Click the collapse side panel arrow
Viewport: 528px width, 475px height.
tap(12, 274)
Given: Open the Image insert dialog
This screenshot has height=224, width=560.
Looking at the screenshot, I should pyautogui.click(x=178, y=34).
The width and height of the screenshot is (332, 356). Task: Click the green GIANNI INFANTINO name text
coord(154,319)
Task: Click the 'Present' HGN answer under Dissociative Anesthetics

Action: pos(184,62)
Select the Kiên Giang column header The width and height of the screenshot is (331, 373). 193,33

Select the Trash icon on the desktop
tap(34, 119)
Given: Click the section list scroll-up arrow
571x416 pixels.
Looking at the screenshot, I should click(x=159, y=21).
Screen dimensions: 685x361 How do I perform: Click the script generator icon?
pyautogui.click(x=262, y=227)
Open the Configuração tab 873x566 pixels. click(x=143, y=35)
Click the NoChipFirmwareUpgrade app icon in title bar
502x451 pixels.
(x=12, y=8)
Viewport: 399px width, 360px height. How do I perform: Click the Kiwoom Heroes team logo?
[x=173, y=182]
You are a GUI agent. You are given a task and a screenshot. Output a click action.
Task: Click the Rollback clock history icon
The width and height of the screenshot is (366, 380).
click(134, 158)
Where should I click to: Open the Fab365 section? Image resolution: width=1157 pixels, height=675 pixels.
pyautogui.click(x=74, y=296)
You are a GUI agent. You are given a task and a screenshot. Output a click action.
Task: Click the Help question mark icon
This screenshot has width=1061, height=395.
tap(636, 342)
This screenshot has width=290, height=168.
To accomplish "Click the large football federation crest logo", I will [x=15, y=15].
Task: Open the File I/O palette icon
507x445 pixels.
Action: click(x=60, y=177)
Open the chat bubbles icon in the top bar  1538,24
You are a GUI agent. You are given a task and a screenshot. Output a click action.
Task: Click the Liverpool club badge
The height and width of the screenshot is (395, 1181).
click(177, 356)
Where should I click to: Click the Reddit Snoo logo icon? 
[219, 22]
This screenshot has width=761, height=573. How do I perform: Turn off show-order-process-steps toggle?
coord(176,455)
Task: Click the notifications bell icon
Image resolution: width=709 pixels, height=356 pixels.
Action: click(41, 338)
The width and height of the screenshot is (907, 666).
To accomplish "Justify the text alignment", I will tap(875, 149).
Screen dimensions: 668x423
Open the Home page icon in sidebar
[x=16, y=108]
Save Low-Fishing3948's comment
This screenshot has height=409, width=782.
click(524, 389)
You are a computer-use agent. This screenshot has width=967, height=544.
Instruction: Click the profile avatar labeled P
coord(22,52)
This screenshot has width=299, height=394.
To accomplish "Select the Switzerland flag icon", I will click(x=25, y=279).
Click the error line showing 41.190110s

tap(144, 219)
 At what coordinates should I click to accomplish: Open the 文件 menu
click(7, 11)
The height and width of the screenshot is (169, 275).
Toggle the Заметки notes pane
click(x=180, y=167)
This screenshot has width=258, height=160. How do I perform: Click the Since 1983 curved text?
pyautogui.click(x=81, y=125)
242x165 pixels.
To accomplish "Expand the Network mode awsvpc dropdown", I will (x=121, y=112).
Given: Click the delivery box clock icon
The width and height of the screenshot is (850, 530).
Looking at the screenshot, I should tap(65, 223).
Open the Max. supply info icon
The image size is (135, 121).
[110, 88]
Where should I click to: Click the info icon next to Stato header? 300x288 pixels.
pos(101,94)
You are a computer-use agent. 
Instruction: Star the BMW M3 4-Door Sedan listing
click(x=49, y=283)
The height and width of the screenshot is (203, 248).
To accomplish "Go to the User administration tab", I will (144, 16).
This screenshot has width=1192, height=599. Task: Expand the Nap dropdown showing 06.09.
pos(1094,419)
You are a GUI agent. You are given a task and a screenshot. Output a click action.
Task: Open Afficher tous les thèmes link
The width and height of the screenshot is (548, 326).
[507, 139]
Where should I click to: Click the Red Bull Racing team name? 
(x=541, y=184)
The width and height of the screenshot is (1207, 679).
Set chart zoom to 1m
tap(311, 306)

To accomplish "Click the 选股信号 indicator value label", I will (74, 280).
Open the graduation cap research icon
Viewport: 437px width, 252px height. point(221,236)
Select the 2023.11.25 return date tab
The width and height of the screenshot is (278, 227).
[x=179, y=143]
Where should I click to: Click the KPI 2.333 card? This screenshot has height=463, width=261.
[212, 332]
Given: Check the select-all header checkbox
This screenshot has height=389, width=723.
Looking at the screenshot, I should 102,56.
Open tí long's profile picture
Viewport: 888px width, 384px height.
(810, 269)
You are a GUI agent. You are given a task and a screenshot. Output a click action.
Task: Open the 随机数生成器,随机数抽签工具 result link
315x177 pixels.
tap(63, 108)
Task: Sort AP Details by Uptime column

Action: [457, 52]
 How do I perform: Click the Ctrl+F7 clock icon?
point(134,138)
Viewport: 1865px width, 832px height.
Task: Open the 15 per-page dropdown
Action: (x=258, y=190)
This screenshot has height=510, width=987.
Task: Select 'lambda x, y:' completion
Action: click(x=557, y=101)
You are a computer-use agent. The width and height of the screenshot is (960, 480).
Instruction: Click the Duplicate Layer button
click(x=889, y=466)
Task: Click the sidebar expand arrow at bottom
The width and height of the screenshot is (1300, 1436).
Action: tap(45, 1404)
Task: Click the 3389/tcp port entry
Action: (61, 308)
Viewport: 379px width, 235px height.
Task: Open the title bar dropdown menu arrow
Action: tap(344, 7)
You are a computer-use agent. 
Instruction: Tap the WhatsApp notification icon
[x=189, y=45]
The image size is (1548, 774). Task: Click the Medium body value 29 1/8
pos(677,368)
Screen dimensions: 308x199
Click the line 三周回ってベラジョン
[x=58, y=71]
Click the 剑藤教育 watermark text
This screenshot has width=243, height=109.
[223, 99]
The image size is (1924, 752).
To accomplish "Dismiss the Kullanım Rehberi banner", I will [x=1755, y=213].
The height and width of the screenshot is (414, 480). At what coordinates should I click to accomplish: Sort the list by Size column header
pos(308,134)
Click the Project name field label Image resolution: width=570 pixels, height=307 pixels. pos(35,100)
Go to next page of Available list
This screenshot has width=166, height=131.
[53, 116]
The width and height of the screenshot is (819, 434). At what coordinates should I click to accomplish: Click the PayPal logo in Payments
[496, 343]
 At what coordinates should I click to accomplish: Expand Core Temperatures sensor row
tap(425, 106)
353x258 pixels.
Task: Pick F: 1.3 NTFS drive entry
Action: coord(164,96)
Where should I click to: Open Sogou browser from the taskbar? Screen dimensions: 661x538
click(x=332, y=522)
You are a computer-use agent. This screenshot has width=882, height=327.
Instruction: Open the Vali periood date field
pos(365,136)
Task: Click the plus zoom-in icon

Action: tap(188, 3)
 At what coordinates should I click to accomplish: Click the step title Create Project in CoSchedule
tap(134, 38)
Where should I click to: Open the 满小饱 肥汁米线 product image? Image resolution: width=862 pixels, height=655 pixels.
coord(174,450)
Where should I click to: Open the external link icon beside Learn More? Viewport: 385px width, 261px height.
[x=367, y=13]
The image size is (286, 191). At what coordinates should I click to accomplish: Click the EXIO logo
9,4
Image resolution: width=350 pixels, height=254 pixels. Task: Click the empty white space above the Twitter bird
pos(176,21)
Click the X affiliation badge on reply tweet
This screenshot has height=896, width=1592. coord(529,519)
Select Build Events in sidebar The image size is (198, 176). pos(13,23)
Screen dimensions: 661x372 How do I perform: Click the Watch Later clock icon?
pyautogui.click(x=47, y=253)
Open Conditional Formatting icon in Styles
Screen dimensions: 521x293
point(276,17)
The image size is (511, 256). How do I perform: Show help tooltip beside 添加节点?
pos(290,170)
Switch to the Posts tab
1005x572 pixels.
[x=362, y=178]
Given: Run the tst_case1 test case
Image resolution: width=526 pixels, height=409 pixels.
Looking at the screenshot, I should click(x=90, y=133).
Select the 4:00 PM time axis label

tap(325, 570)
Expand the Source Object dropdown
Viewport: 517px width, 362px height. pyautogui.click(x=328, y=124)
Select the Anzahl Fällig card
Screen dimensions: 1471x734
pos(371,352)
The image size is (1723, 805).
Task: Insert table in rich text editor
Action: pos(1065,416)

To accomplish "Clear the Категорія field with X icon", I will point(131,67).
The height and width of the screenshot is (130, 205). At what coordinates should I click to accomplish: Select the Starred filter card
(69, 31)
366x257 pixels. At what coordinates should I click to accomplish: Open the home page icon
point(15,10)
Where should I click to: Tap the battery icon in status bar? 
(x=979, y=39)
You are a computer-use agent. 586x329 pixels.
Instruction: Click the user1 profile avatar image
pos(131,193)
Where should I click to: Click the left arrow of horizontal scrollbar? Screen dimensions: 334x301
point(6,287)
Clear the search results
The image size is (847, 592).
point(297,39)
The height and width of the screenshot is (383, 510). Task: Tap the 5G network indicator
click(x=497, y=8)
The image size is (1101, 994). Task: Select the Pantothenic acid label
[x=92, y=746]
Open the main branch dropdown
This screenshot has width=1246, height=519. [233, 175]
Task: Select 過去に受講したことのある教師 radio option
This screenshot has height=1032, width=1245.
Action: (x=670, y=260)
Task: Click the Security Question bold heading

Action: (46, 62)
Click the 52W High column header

| Problem details |
Taking the lines above, repeat exactly those from the line that contains "Where should I click to: Open the external" through the line that contains "Given: Run the tst_case1 test case", and both of those lines as well. Include nothing else.

| Problem solution |
Where should I click to: Open the external link icon beside Learn More? Viewport: 385px width, 261px height.
[x=367, y=13]
The image size is (286, 191). At what coordinates should I click to accomplish: Click the EXIO logo
9,4
Image resolution: width=350 pixels, height=254 pixels. Task: Click the empty white space above the Twitter bird
pos(176,21)
Click the X affiliation badge on reply tweet
This screenshot has height=896, width=1592. coord(529,519)
Select Build Events in sidebar The image size is (198, 176). pos(13,23)
Screen dimensions: 661x372 How do I perform: Click the Watch Later clock icon?
pyautogui.click(x=47, y=253)
Open Conditional Formatting icon in Styles
Screen dimensions: 521x293
point(276,17)
The image size is (511, 256). How do I perform: Show help tooltip beside 添加节点?
pos(290,170)
Switch to the Posts tab
1005x572 pixels.
[x=362, y=178]
Given: Run the tst_case1 test case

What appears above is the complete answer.